What new is there to say about the murder of James Bulger? The horrific nature of the death of the toddler; his name; the names of the killers, Robert Thompson and Jon Venables, both 10; the anguish of James’s parents, Denise and Ralph... all this is still remembered with a shudder 28 years on. A quick google and you can even find out what happened to Thompson and Venables after they were released from prison, if you’re curious. There is no shortage of disturbing detail out there.

So it would be easy to dismiss Channel 5’s latest documentary on the case as another exercise in gratuitous exploitation – but also unfair. The two-part documentary, which is airing over two consecutive nights, was in fact made with care and professionalism by ITN, making liberal use of the archive footage gathered at the time, intermingled with moving interviews with those involved – police officers, the killers’ solicitors, journalists and, most of all, members of the Bulger family. To this reviewer, at any rate, if James’s mother Denise Fergus feels well enough and justified enough to contribute, then the film is good enough to watch. As ever, she speaks with dignity and calm, and a sort of grim determination to do right by her little boy. She spoke about how the early press conferences, when all still thought her son might be alive, were ordeals, but were easier to get through because nothing else mattered – not the cameras, the press, the police, her crying – except to get her child back. 
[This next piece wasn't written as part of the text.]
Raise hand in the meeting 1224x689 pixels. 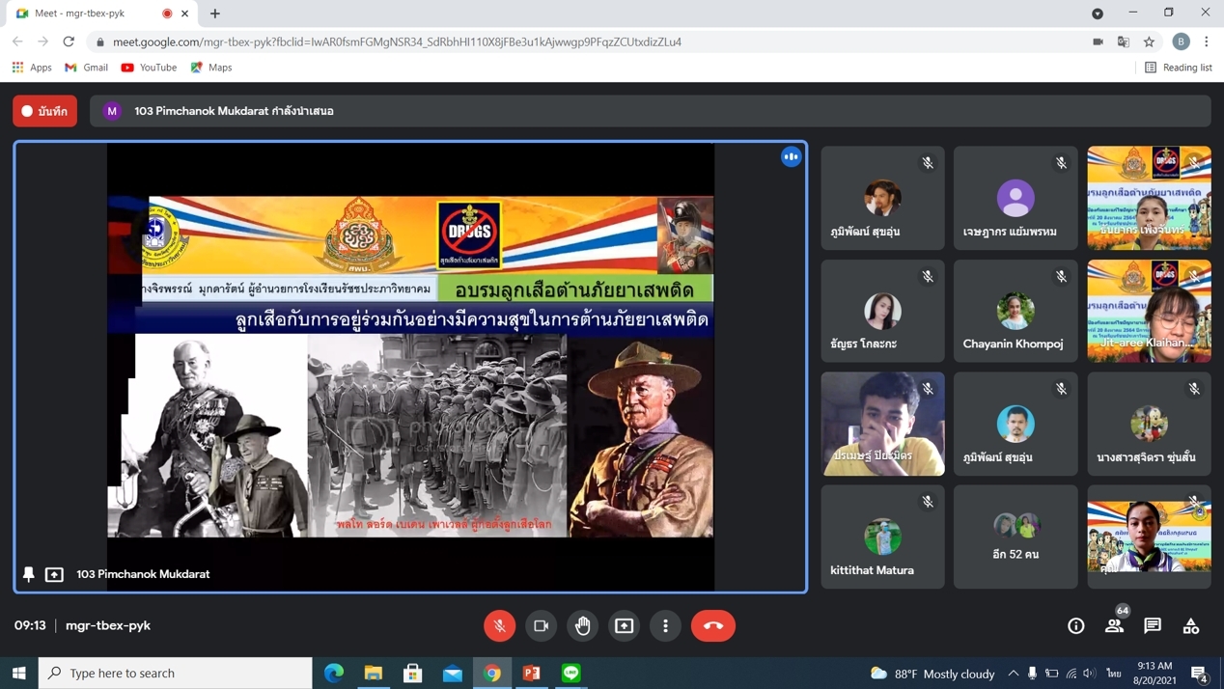pos(582,625)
We also hear for the first time from James’s brothers – Michael, born nine months after James perished, and his half brothers Thomas, 22, and Leon, 21. They were all born after James’s death, so they couldn’t be described as witnesses, but they certainly experienced the unending misery that Venables and Thompson sentenced the family to – their own life sentences, if you’ll pardon the cliche. It comes as no surprise that they set an empty chair around the table every Christmas Day and they love their lively, characterful little bro.
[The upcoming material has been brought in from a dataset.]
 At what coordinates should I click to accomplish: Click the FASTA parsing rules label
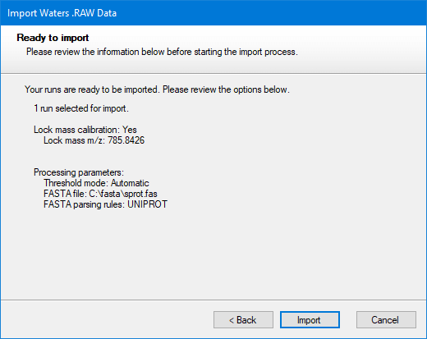pyautogui.click(x=85, y=204)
The filmmakers also capture well the sheer incomprehension that the police experienced as they tried to find James. He’d slipped away from his mum in the Bootle Strand shopping centre when she let go of his hand for a moment to get her purse. He was abducted and out of the mall in about 90 seconds, and tortured and dead within hours, his body left two miles away on a railway line where it was severed in two. When the police realised from the famous blurry CCTV images that he’d been taken by two older boys they were actually relieved that it was not some adult paedophile involved, and that he’d not simply wandered away and fallen into the nearby canal. When more shots emerged, with the boys walking next to a wall, it told the detectives that the abductors were shorter and thus even younger than they’d first assumed. 

Again, they were reassured that James would come to no permanent harm. Everyone thought they were “too young to hurt him”. Denise too was relieved, and she had “every hope” she’d soon get her son back. Instead, she too has been and will be tortured by Venables and Thompson for the rest of her life. 

Murders of children are rare, murders of children by other children are rarer still, and murderers bunking off primary school taking the life of a two-year-old so strange as to be inexplicable. Precisely why Venables and Thompson killed James Bulger on Friday 12 February 1993 will never be understood, in any sense of the term. Back then, no one knew why a couple of 10-year-olds could cause so much suffering. We still don’t.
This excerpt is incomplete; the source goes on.